====== Selected text ======

Three other features of the accessible APIs just described should be noted because they permit these APIs to fulfill all three criteria of an accessible runtime platform. First, most provide access to a set of accessibleRelations. Relations between accessible objects provide context for controls that are typically given in visual presentation by placement. For instance, two common (and symmetric) relations are the labelFor and labeledBy relations. An accessible object for a text field, for example, might include the labeledBy relation in its set of relations that points to a label. In turn, that label would contain the labelFor relation for the text field. The screen reader’s logic for interpreting the relation can then assign the name or description of the field based on this relationship.

A second feature is the accessibleAction set of an accessible object. This interface provides the device-independent manner of performing actions, the third criteria of an accessible runtime platform. It exports information about the default action for the object (usually its activation) but also includes alternative actions and information about their invocation and effect.

Finally, notice that accessible objects implement the standard observer pattern for allowing the AT to monitor state change within the application. This permits the AT, for example, to indicate to the user that a checkbox has moved from the ‘unchecked’ to the ‘checked’ state once the activate action is invoked. Other features in most of the APIs also provide a number of methods for tracking the gain or loss of keyboard focus or when top-level windows or frames have been focused.

Conclusion

In this post, I’ve shown the importance in distinguishing the ways in which semantic information is conveyed to users and the cognitive disparity that can exist between users with and without disabilities. I’ve also defined what it means to construct a truly accessible runtime platform and the role of accessibility APIs in such a platform and how they bridge the cognitive disparity when persons of different abilities are exposed to content or applications. Although the MVC pattern employed by the most common accessibility APIs may be familiar, how these APIs are used directly or indirectly to enable applications or content for accessibility may still remain a bit of a mystery. There will be plenty of examples of these APIs in action in future posts.

====== Extracted material ======

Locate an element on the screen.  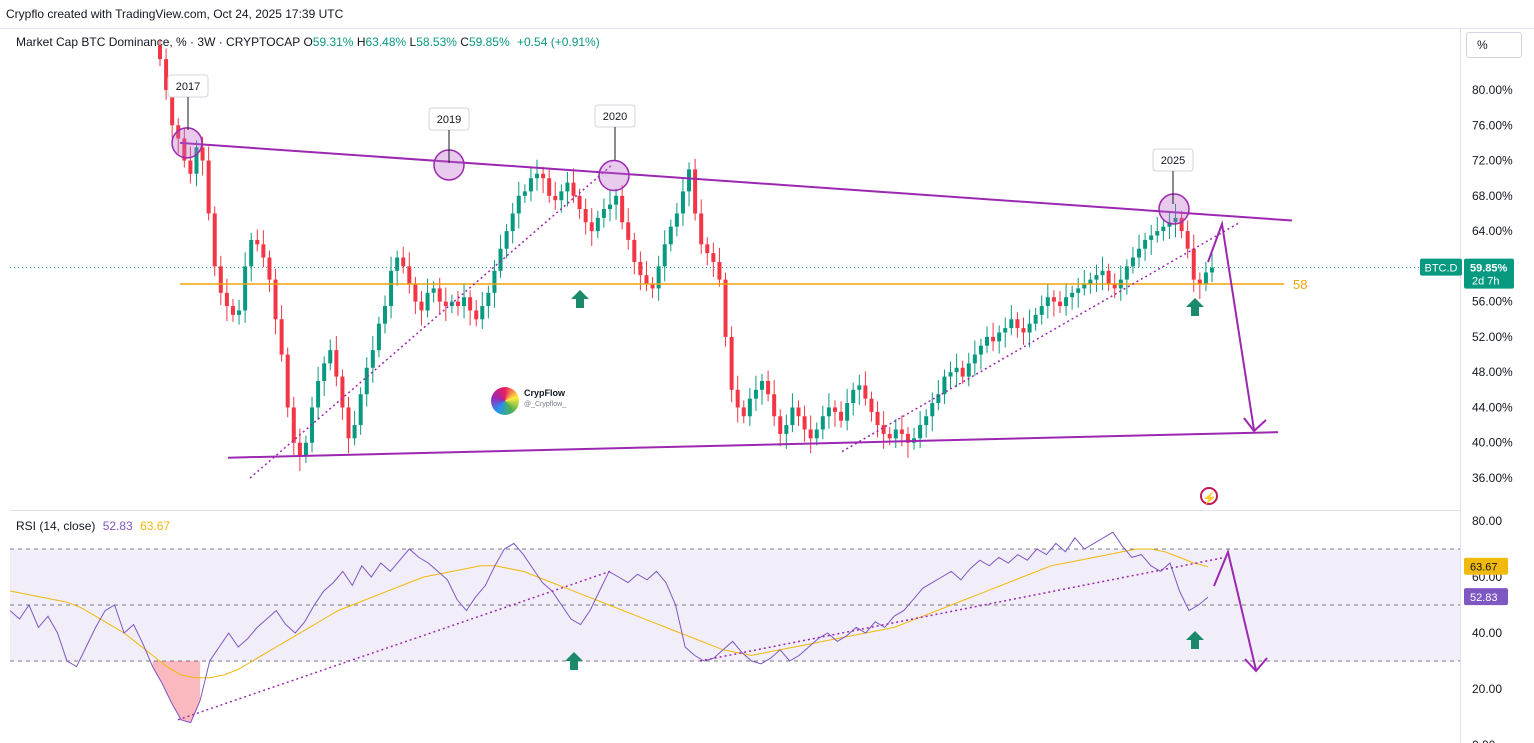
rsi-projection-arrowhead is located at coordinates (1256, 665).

======
====== Extracted material ======

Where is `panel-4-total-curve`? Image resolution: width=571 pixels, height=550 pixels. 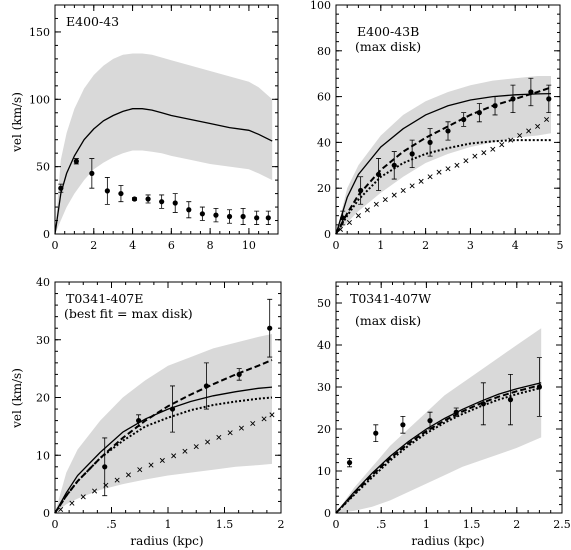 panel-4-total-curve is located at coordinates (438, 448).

======
====== Extracted material ======

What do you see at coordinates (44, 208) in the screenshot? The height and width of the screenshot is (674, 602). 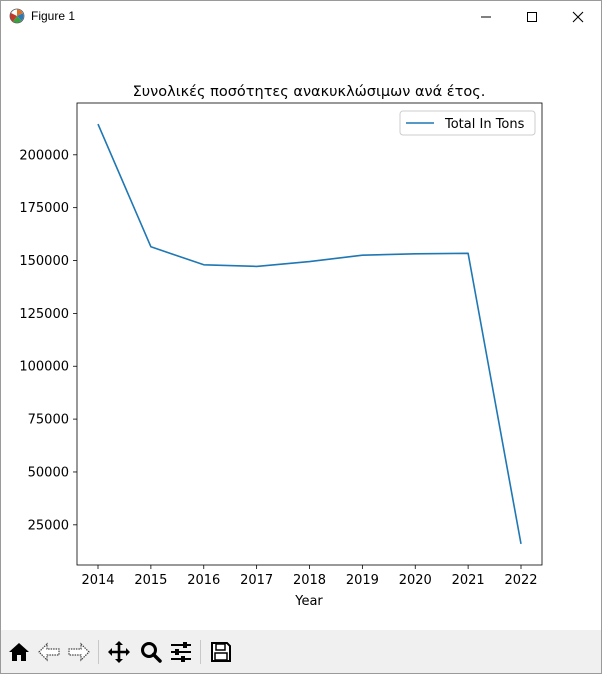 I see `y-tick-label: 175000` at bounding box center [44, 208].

======

Problem => Can you repeat word for word the part of the passage on accessibility APIs that begins with "Finally, notice that" and ends with "have been focused."? You won't need the material to do this.

Solution for this exercise =>
Finally, notice that accessible objects implement the standard observer pattern for allowing the AT to monitor state change within the application. This permits the AT, for example, to indicate to the user that a checkbox has moved from the ‘unchecked’ to the ‘checked’ state once the activate action is invoked. Other features in most of the APIs also provide a number of methods for tracking the gain or loss of keyboard focus or when top-level windows or frames have been focused.